HOH caught up with the actress just before she appeared at a Wednesday evening forum at the Library of Congress looking at how shows such as "SVU" can play a role in educating the public about health issues. Hargitay had spent her day on Capitol Hill lobbying as a representative of the Joyful Heart Foundation, a group that she founded in 2004 to help empower victims of sexual assault.
The actress asked Members to hold a hearing on the backlog of untested rape kits - and she said she got a promise from Rep. Bobby Scott (D-Va.), the chairman of the Judiciary Subcommittee on Crime, Terrorism and Homeland Security, to do just that.
"It was a very exciting day," Hargitay said. "We seem to have gotten our point across."
Hargitay noted that she probably wasn't the only reason for the successful outcome; several other groups have been lobbying for a hearing for awhile. But she said her day on Capitol Hill went "spectacularly well," adding that she met with several other Members, including Sen. Al Franken (D-Minn.) - "sort of a thrill on several levels," she said.

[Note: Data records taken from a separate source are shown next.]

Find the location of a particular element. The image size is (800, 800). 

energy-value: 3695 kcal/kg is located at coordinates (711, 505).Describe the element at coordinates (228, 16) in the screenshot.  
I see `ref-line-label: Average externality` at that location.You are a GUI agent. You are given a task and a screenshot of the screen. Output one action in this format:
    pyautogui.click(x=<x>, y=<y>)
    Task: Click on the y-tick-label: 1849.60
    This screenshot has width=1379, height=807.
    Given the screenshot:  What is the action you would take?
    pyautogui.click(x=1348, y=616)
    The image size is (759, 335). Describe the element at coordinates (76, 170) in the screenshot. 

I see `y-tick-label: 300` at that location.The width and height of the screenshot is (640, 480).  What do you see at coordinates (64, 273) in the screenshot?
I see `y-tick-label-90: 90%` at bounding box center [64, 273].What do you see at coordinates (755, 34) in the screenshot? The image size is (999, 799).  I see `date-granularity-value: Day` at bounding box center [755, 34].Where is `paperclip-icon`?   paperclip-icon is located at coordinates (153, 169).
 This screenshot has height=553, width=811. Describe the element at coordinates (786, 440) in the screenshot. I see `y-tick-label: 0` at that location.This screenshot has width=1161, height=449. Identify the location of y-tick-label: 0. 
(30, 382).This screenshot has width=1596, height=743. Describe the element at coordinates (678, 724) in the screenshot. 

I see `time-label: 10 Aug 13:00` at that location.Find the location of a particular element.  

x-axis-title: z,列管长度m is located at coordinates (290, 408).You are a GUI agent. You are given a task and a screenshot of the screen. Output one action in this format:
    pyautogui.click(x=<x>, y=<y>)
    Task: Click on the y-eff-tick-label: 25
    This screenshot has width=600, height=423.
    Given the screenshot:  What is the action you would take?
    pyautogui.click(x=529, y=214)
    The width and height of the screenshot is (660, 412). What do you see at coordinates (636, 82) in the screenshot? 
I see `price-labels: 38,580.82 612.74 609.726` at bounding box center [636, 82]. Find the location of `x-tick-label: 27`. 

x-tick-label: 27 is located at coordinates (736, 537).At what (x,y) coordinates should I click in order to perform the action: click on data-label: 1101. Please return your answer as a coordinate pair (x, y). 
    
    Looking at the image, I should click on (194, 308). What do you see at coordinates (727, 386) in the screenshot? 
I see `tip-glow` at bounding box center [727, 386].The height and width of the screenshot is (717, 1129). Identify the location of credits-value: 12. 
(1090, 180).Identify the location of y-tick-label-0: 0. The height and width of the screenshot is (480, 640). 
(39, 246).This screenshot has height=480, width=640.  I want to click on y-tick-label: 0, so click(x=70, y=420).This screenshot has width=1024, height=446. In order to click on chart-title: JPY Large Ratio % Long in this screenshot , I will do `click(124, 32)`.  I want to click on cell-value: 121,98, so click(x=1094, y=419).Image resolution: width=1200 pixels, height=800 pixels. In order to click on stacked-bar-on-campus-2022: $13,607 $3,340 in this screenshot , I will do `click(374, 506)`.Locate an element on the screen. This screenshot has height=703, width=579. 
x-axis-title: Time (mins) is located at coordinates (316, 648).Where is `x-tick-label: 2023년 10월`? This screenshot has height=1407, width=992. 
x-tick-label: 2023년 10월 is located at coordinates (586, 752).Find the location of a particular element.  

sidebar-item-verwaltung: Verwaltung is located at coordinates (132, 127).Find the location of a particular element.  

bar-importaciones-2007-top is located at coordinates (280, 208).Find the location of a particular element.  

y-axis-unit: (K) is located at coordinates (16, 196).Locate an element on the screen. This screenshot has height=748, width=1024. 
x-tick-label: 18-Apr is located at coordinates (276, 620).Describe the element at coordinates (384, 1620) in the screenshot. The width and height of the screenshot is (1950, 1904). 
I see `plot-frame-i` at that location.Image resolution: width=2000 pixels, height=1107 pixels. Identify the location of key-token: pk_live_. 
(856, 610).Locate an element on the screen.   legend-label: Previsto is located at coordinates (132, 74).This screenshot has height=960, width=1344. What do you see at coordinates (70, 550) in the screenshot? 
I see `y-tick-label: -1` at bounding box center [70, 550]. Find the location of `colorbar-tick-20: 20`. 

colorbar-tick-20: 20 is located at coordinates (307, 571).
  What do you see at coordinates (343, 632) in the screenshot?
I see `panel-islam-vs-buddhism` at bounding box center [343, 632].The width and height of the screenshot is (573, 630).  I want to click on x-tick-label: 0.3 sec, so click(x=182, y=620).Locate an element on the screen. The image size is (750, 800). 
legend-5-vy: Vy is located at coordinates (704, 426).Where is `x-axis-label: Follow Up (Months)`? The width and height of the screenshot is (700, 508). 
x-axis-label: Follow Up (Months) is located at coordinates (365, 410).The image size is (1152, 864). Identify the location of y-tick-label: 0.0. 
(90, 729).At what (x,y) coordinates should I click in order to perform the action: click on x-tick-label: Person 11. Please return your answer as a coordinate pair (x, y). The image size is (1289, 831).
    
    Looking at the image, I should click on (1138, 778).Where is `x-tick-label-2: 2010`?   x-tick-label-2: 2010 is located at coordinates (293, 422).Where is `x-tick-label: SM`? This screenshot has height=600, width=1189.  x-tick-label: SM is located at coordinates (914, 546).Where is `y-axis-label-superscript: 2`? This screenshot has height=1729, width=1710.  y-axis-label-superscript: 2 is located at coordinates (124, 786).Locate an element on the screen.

Hargitay appeared alongside "SVU" executive producer Neal Baer at the forum, sponsored by the University of Southern California Annenberg School for Communication and Journalism's Hollywood, Health and Society program. The actress recalled that she didn't really even understand problems such as sexual assault and domestic violence until she started receiving letters from viewers sharing their own tragic abuse stories.
"I remember the breath sort of leaving my body as the first letter came," she said. "And [they've] been coming in the thousands ever since."